§ Work request A
Rewrite the essay on rape culture, everything from "There will always be things" down to "their entire lives.", using "mission" in place of "platform".
§ Work request B
Write the next part of the essay on rape culture, picking up after its last sentence.

§ Text segment
Start of Block
The society we live in today, as unfortunate as it is. Is a rape culture society. A society where kids and adults use the word "rape" jokingly and don't take the topic seriously. One in four women and one and six men are sexually assaulted by the time their 18 years old. What many people don't understand, is just how hard it is to open up about it. When someone does, you may wonder, What do you do? How do you help? What do you say?

There will always be things that survivors are, or are not comfortable opening up about. Regardless, to anyone, there will always be "harmless" comments that are actually hurting these survivors.

I'll be the first to admit, I was that girl. When I was 16 years old. I never told my mother. After numerous people told me, "It was probably your fault," "You deserved it," "You're probably lying," you tend to go numb. Although I am stronger now and made it a platform to educate and help others-many others cannot say the same, and will be affected by it for their entire lives.
End of Block
§ Available data
Start of Block
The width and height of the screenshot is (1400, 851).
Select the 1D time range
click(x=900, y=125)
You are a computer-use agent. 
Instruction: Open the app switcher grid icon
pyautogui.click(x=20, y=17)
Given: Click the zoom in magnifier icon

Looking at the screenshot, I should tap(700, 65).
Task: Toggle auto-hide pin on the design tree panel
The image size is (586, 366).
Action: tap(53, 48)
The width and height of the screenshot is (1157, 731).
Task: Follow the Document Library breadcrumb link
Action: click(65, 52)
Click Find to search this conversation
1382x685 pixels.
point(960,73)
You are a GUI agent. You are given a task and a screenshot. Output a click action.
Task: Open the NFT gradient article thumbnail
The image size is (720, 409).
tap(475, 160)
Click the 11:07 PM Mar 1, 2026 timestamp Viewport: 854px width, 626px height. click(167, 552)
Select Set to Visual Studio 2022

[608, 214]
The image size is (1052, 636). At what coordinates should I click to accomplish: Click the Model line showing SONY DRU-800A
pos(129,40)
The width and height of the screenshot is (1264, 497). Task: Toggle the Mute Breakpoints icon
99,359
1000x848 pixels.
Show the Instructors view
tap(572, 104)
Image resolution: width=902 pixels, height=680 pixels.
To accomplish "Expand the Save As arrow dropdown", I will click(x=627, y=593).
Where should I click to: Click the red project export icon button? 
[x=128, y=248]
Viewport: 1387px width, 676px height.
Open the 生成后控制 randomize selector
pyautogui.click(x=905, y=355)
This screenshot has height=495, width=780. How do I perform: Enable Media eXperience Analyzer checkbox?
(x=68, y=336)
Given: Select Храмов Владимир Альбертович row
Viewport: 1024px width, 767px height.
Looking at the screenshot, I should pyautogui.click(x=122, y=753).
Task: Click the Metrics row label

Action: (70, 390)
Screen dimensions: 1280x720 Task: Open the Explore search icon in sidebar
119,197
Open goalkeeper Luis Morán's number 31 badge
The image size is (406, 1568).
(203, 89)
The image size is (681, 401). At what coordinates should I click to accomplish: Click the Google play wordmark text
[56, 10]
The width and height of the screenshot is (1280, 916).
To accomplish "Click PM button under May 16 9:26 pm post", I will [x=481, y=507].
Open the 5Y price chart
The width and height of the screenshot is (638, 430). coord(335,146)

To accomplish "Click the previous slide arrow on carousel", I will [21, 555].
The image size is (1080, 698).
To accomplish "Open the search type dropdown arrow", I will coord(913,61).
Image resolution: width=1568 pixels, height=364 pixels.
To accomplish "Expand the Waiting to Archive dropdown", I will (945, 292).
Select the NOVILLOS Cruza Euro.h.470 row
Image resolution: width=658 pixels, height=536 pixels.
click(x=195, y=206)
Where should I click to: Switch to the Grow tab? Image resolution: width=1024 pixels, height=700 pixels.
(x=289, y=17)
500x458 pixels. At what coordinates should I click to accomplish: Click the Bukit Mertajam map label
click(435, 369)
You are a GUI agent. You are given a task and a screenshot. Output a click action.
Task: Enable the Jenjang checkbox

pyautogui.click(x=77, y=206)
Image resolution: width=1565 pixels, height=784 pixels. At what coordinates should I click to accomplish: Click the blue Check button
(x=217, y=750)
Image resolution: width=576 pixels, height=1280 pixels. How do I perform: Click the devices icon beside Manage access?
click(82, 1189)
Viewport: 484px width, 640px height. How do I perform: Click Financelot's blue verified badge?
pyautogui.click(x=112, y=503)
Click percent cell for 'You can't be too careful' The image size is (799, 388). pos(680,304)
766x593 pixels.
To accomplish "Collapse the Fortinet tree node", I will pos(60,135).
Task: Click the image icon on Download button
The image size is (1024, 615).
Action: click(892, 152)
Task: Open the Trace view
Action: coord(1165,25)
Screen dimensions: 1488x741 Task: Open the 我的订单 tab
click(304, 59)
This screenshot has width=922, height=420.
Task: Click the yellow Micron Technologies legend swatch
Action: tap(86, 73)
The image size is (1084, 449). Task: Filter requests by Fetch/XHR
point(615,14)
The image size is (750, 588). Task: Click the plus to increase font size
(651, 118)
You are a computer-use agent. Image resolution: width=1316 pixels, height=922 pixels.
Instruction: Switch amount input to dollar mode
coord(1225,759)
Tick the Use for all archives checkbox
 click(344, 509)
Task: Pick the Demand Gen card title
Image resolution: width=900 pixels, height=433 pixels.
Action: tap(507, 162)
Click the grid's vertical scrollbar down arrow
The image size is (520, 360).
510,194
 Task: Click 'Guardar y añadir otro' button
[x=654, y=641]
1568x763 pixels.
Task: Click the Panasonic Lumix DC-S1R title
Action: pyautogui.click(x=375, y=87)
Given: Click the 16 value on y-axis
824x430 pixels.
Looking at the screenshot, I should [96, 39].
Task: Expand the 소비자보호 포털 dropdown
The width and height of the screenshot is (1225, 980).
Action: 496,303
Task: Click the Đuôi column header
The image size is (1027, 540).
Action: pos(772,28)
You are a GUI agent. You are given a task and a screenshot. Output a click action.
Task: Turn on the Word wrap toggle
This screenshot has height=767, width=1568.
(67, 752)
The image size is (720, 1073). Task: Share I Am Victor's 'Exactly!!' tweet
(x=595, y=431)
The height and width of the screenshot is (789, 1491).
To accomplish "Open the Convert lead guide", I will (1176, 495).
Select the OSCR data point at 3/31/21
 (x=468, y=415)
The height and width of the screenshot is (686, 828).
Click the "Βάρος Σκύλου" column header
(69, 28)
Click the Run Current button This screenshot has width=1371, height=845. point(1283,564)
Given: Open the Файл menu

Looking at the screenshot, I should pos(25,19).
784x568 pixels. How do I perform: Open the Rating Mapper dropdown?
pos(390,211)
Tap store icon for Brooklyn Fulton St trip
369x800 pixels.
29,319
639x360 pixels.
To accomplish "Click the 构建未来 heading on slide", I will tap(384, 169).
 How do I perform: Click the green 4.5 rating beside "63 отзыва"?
End of Block
§ Final answer A
There will always be things that survivors are, or are not comfortable opening up about. Regardless, to anyone, there will always be "harmless" comments that are actually hurting these survivors.

I'll be the first to admit, I was that girl. When I was 16 years old. I never told my mother. After numerous people told me, "It was probably your fault," "You deserved it," "You're probably lying," you tend to go numb. Although I am stronger now and made it a mission to educate and help others-many others cannot say the same, and will be affected by it for their entire lives.

§ Final answer B
So, please, when your friend, neighbor, roommate, classmate or anyone else opens up to you about her assault, please, watch what you say.

1. Believe them.

Only 3% of rape accusations are fake according to some data. With courage and pride, it takes a lot to tell someone about a sexual assault or abuse — please. Believe the person.

2.Don't criticize the actions leading up to the assault.

Don't ask what they were wearing. Don't ask who it was. Don't judge them.

3. "You should have reported it!"

Sixty-eight percent of rapes go unreported according to some studies. Even when reported, it is rare that the rapist will serve prison time. For many, whether it be due to knowing therapist or not wanting to harm another person, after an assault, you're likely not.

4. Don't tell us to get over it-

Everyone heals differently. My healing process may be a week or two, yours may be a day, and that girls' from bio could be two years. Trauma heals differently. Let everyone heal how they need to.

5. Don't compare stories.

"At least you weren't raped at a party, it was your boyfriend/friend." Absolutely not. It's a given, don't be a bitch and one-up someone opening up to you.

6. Don't ask why I'm so "OK talking about it."

Again, everyone is different. One person's ability to calmly discuss and help others is not going to be everyone's case. Many will not heal quickly, some ever.

7. Don't ask me why I've put off hanging out with you for awhile.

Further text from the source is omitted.